● What you are asked to do
All lines from the one with "Admissions (1144, 1579)" through the end of the records below are to be given again exactly, and nothing else.

Segment Start: Extracted data

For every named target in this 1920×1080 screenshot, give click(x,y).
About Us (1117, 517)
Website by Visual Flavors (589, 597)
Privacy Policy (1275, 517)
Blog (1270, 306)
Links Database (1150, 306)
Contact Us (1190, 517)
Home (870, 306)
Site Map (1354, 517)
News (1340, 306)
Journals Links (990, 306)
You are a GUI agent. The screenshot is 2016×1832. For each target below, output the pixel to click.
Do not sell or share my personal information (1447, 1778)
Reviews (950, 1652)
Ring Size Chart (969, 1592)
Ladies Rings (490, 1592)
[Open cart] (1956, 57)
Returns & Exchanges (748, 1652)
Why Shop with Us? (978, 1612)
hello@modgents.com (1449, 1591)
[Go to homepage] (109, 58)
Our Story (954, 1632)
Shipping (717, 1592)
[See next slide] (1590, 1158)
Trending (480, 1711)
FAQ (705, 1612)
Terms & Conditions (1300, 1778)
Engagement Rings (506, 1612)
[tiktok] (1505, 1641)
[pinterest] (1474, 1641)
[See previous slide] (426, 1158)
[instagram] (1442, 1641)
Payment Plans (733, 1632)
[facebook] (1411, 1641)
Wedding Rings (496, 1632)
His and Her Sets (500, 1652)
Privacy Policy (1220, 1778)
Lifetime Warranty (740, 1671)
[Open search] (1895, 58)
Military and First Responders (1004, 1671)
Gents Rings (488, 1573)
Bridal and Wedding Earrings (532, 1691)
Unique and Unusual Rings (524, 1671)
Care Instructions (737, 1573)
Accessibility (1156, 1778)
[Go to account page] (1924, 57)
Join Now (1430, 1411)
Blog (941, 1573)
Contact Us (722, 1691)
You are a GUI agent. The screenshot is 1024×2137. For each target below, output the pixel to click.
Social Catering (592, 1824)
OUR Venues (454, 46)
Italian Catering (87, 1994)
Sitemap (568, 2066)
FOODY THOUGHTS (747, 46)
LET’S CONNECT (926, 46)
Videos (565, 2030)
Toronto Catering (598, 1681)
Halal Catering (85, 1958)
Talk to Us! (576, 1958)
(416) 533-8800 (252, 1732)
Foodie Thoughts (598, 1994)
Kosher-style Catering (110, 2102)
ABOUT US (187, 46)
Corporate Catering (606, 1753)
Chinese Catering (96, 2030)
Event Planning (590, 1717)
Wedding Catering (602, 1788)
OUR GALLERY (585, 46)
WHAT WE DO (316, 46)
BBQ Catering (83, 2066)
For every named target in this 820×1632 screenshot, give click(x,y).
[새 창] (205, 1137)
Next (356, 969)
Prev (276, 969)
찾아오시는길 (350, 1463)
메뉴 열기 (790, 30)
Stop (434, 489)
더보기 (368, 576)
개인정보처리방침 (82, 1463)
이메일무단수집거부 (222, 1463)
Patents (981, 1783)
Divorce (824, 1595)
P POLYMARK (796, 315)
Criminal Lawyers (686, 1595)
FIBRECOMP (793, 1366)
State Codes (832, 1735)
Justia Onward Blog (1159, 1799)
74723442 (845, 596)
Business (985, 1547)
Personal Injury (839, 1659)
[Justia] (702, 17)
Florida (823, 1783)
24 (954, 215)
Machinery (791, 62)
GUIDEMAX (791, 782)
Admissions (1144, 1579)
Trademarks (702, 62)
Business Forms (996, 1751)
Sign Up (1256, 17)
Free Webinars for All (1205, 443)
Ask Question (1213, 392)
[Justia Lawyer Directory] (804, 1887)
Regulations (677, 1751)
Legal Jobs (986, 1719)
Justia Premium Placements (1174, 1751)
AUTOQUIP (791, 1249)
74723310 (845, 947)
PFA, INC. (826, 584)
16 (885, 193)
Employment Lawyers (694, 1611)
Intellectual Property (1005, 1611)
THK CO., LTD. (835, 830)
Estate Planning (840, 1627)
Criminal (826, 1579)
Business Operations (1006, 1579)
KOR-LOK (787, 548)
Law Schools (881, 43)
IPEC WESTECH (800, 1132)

Segment End: Extracted data

● Output of the task
Admissions (1144, 1579)
Trademarks (702, 62)
Business Forms (996, 1751)
Sign Up (1256, 17)
Free Webinars for All (1205, 443)
Ask Question (1213, 392)
[Justia Lawyer Directory] (804, 1887)
Regulations (677, 1751)
Legal Jobs (986, 1719)
Justia Premium Placements (1174, 1751)
AUTOQUIP (791, 1249)
74723310 (845, 947)
PFA, INC. (826, 584)
16 (885, 193)
Employment Lawyers (694, 1611)
Intellectual Property (1005, 1611)
THK CO., LTD. (835, 830)
Estate Planning (840, 1627)
Criminal (826, 1579)
Business Operations (1006, 1579)
KOR-LOK (787, 548)
Law Schools (881, 43)
IPEC WESTECH (800, 1132)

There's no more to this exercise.